The hartbeeshuisies had stood empty for a long time; the mouldering thatch had disintegrated and the leather thongs securing the posts of the framework had given way, so that the entire structure had collapsed and it was no longer possible to enter. Here they must have slept together at the beginning of their long partnership; at this fountain they must have knelt to wash and drink the clear water from their cupped hands. Did they expect to be followed and tracked down, or did they not even consider the possibility, so that they spent the waiting period laughing together, with no fear that it would pass and that reality would set in? There was no sign left of their presence, the remains of their fire had long been obliterated by the rain and the soil held no footprint or hoofmark any more, but in the moist earth around the fountain there were the fresh hoofmarks of the klipspringertjies who had recently come to drink there. Even the herdsmen had not been there with their flocks since winter.

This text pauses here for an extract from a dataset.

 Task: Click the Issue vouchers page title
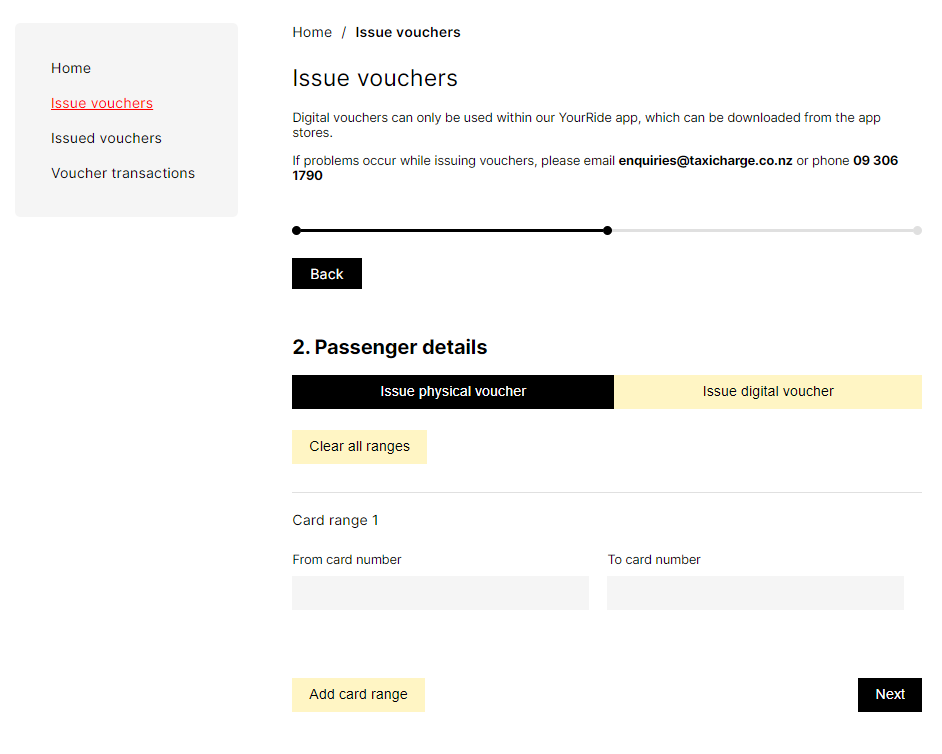coord(374,78)
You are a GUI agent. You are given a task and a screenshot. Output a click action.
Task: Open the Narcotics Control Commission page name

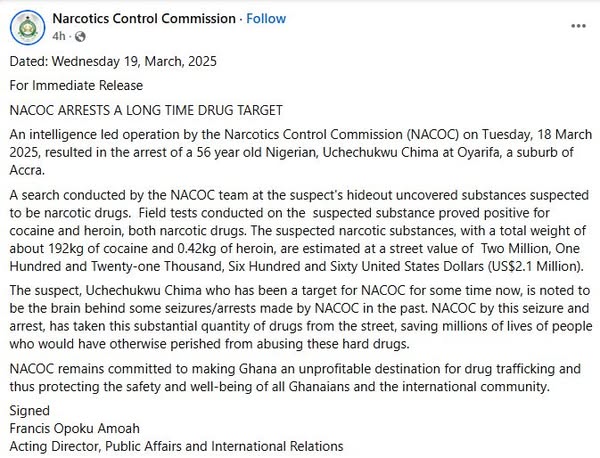click(x=144, y=19)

It was time to return, for we were far from home: as far as a horse could travel in an hour, I remembered dreamily, as far as old Dulsie could walk in an afternoon, and suddenly I recalled Gert’s words. Could it have been more than banter on his part when he sang to himself as he was dressing the thong; could he have been telling me something without my realising it? That was probably the way it happened and I should accept it and stop thinking about it; in any case I was not disappointed, though I had to make up stories on the way back to make our long, unexplained journey seem worthwhile to Maans. I stood on the ridge for a moment, looking back, and I watched as light and shadow washed and surged over the wide landscape before the dark waters closed over everything, rendering all that had disappeared into the dark invisible for ever. I had lost them, across the wide, barren Roggeveld and beyond the undulating horizon, like the wind, like the fog, like the thin, swirling snow, down the narrow, steep cliffs and passes of the mountains — Ouberg, Vloksberg, Verlatekloof, Komsberg — down to the Bokkeveld or the Karoo, from the starkness of the interior to the Moordenaarskaroo, the Koup, the Nuweveld or the Hantam, lost in the desolation of Boesman-land and Namaqualand where no white people remained, to Groot River where the hopeful Basters had sought refuge, and over the distance in the quivering heat it was impossible to recognise them or to follow the rest of their journey, the last certainty obliterated by the heat’s distortions.